Our study had several limitations: First, there was a marginal imbalance in patient characteristics between the two groups. Second, lack of bone biopsies prohibited correlation of histomorphometric findings to BTM levels. Furthermore, assessment of BMD was only done by DXA, and no second modality such as high-resolution peripheral quantitative computed tomography was performed. Last but not least, the follow-up period and sample size did not allow for an investigation of fracture risk, which would represent the most relevant end point from a clinician's perspective.
In conclusion, we found a negative correlation between the early change of P1NP as well as BSAP and development of BMD at the hip after 6 months of kidney transplantation. This effect was abrogated by denosumab treatment.
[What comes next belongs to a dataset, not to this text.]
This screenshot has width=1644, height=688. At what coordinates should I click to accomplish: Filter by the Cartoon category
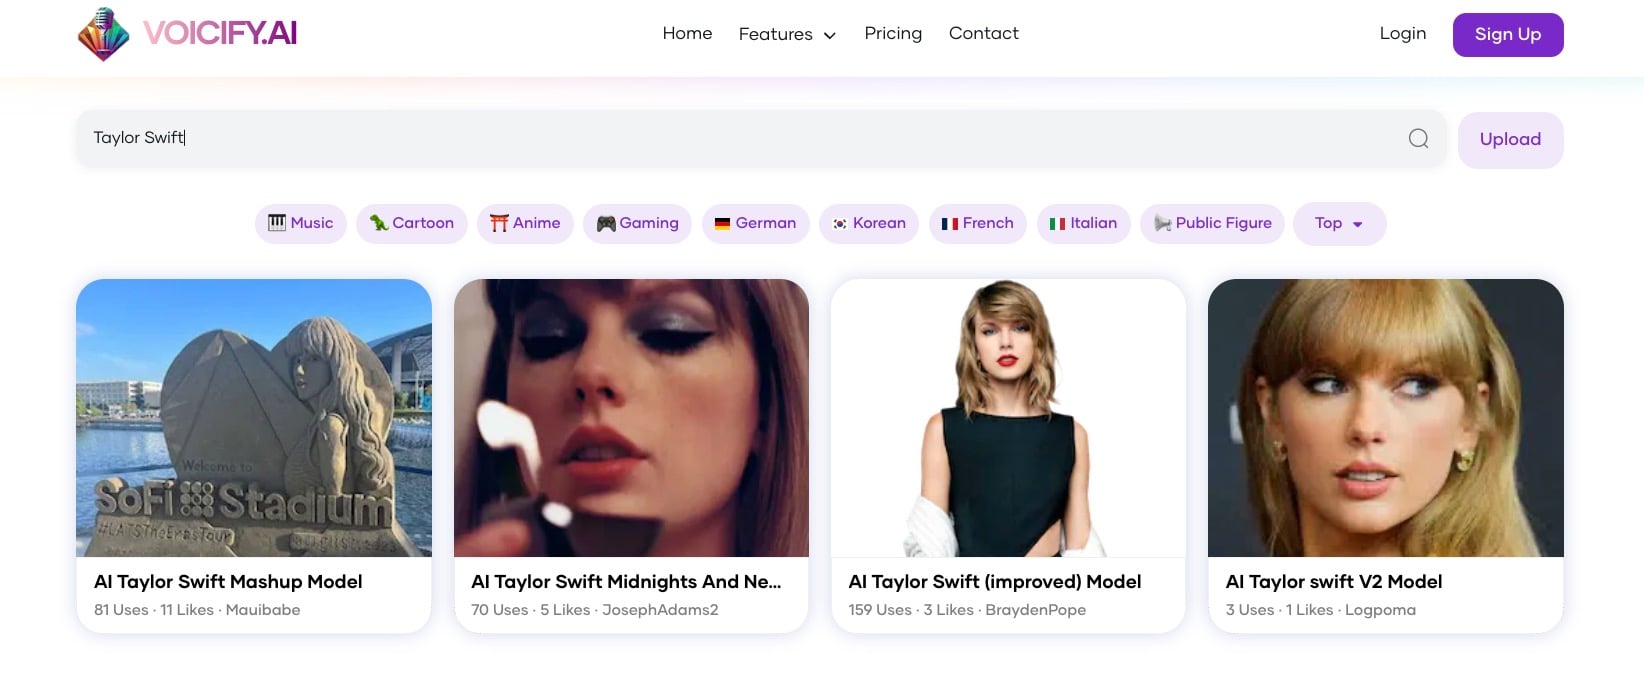[x=412, y=223]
Among many factors leading to challenging comparability of data, the heterogeneity of renal osteodystrophy itself [1], the high pre-analytic and biologic variability of BTMs [23], and the differences of measurement modalities are paramount. Further investigation is warranted to clarify whether BTM-based estimation of BMD translates into a correctly assessed risk of fracture and, in the long run, into biochemically guided individual treatment options. We suggest further studies with the four aforementioned BTMs, early sequential measurements within the first 6 months of treatment, and a broadening of diagnostic modalities with computed tomography. Last, understanding of both changes in microscopic bone structure and biochemical turnover is of tremendous importance to attempt sound prediction of skeleton health in patients with renal insufficiency. Therefore, as of now, we concur with current expert consensus to refrain from BMD prediction solely by BTMs. Moreover, the increased use of denosumab in kidney transplant recipients may further complicate BTM interpretation.
Statement of Ethics
The POSTOP study, precursor of this post hoc analysis, was approved by the local ethics steering committee, conformed to the Declaration of Helsinki and Istanbul, and has been registered with Clinical Trials.gov(NCT01377467). Subjects (or their parents or guardians) gave their written informed consent.
Conflict of Interest Statement
The authors of this manuscript have conflicts of interest to disclose as described by Kidney and Blood Pressure Research: R.P.W. reports personal fees from Amgen, outside the submitted work. N.G. reports personal fees from Boehringer Ingelheim GmbH, medac GmbH, and Bayer, outside the submitted work. A part of the study drug was obtained free of charge by Amgen Switzerland AG. The other authors have no conflicts of interest to disclose.
Funding Sources
This clinical trial was funded by the University Hospital Zürich and the University of Zürich.
Author Contributions
N.H. contributed to the interpretation of data and drafting of the manuscript. N.G. led the statistical analysis and revised the manuscript. D.F. and L.S. contributed to data analysis and revised the manuscript. R.P.W. and M.B. contributed to the conception and the design of the study, interpretation of data, and revised the manuscript. All authors approved the final version of the article and agree to be accountable for all aspects of this work.